Maar de geschiedenis herhaalt zich niet alleen op het grote wereldtoneel, ze herhaalt zich ook binnen één mensenleven. Toen ik half april in allerijl naar het ziekenhuis werd gevoerd, trok men daar grote ogen. We hebben hier al veel gezien, zei een spoedarts, maar zoiets … Ook een verpleger liet zich ontvallen dat ik er erg aan toe was. Nu voelde ik me weliswaar ellendig, maar geen moment was het in me opgekomen dat Pietje de Dood voor de deur stond. Pas nu, twee maanden later, begint dat besef tot me door te dringen.

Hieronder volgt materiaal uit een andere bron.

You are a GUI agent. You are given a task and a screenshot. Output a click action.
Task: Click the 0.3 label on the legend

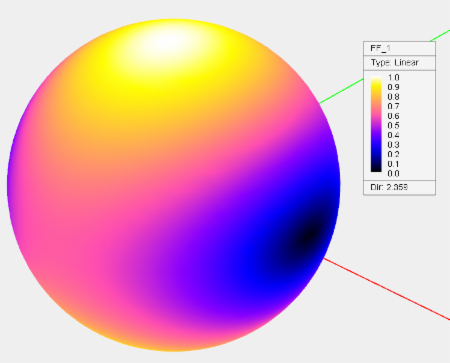(393, 145)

En het roept meteen een herinnering op: meer dan 50 jaar geleden kwam ik, na een val op school, eveneens in het ziekenhuis terecht. Het leek een banaal ongeval en ik maakte me niet veel zorgen. Maar toen ik een half jaar later, na drie operaties en een lange revalidatie, op controle ging, keek iedereen me verbaasd aan: ze konden niet geloven dat ik weer kon lopen. De artsen spraken zelfs over een mirakel. Pas toen drong het met een schok tot me door waaraan ik was ontsnapt.
Twee ‘ontsnappingen’ – één aan het begin van mijn puberteit, één aan het begin van mijn oude dag – en geen van beide keren had ik enig vermoeden van het gevaar waarin ik verkeerd had. Gelukkig maar, anders zou het een veel grotere beproeving zijn geweest. De eerste keer lag ik – terwijl mijn klasgenoten rustig op de schoolbanken zaten – in het ziekenhuis en zag daar dingen die een jongen van 15 doorgaans niet ziet: stervende mensen, mensen die hun verstand verliezen, mensen die gillen van pijn, mensen die schreeuwen van ellende – van privacy was toen nog geen sprake. Nadien lag ik nog maanden thuis en volgde er een lange en pijnlijke revalidatie. Het leek wel de moderne versie van een oud inwijdingsritueel. Fysiek hield ik als bij wonder niks over aan mijn val, maar de verdrijving uit ‘het paradijs van mijn jeugd’ zou mijn leven een heel andere richting uit sturen. Daar had ik toen nog geen vermoeden van, en nog veel minder besefte ik dat mijn ongeluk me voor iets veel ergers had behoed.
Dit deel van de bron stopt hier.